Work item
Format the rows below as a Markdown table with the columns No. and Text, beginning at the line that contains "coordinates (960, 806)." and ending after the line that contains "coordinates (773, 598).". Number each line in order and omit any blank lines.

(Entries taken from a collection)
○ ○ ○
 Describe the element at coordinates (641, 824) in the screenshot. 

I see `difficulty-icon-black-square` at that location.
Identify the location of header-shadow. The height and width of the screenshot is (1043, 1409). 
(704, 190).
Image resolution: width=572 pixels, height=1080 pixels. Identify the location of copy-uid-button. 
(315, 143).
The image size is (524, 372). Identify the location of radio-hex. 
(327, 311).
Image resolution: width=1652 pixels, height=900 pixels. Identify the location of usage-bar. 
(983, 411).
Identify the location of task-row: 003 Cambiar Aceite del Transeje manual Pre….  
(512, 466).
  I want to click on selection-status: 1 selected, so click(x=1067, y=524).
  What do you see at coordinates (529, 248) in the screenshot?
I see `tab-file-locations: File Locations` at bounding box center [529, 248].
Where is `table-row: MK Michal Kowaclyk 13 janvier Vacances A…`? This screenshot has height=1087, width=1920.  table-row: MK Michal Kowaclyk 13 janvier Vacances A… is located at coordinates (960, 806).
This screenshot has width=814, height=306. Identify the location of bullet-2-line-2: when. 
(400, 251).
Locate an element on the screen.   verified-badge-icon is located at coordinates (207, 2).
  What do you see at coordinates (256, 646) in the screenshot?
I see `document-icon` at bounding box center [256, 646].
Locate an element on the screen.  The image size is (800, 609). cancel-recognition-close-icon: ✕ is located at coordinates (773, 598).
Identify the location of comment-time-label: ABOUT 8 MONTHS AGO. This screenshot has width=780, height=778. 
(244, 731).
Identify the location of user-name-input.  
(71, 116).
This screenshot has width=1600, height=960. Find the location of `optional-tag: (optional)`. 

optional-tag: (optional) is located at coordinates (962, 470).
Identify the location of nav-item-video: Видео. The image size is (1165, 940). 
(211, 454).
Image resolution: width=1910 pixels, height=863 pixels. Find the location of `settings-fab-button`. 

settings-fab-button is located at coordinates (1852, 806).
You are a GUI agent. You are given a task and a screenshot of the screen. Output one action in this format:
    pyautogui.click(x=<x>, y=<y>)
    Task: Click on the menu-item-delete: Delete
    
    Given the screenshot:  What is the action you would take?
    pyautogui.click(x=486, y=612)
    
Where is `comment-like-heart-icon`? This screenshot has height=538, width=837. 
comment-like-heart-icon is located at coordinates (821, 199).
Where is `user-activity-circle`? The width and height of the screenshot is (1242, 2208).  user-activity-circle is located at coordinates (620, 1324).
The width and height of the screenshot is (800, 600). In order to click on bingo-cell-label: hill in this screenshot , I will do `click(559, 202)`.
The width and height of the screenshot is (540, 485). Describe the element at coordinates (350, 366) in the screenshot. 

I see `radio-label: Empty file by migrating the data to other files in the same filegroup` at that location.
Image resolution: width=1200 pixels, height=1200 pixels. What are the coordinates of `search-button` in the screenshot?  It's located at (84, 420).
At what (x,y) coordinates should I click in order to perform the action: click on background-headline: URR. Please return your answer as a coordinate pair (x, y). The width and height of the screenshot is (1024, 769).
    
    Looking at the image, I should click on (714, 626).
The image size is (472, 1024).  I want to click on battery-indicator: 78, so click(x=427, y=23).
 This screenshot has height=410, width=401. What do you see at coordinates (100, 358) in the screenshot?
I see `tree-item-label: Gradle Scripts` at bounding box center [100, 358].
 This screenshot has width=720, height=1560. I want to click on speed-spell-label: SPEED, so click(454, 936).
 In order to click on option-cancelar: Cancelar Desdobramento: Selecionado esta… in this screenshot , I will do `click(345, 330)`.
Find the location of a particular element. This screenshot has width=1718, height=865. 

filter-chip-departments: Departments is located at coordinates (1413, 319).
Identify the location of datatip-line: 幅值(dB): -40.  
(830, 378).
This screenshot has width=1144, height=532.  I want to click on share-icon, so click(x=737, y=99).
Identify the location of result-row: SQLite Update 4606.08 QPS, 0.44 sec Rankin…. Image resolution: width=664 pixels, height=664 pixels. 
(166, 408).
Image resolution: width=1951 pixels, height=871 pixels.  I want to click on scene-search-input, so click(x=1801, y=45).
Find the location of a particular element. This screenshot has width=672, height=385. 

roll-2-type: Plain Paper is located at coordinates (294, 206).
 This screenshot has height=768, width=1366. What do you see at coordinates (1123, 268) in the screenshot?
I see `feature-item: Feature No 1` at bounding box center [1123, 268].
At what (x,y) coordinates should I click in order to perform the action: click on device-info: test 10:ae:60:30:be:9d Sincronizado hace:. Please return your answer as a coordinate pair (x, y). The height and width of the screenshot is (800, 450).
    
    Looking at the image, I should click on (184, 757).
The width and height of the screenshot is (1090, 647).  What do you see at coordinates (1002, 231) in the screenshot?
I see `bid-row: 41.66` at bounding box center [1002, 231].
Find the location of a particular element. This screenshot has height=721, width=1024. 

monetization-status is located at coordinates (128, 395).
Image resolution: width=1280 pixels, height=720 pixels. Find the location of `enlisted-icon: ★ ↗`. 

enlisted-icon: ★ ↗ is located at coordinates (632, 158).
○ ○ ○
Solution
| No. | Text |
|---|---|
| 1 | Where is `table-row: MK Michal Kowaclyk 13 janvier Vacances A…`? This screenshot has height=1087, width=1920.  table-row: MK Michal Kowaclyk 13 janvier Vacances A… is located at coordinates (960, 806). |
| 2 | This screenshot has width=814, height=306. Identify the location of bullet-2-line-2: when.  |
| 3 | (400, 251). |
| 4 | Locate an element on the screen.   verified-badge-icon is located at coordinates (207, 2). |
| 5 |   What do you see at coordinates (256, 646) in the screenshot? |
| 6 | I see `document-icon` at bounding box center [256, 646]. |
| 7 | Locate an element on the screen.  The image size is (800, 609). cancel-recognition-close-icon: ✕ is located at coordinates (773, 598). |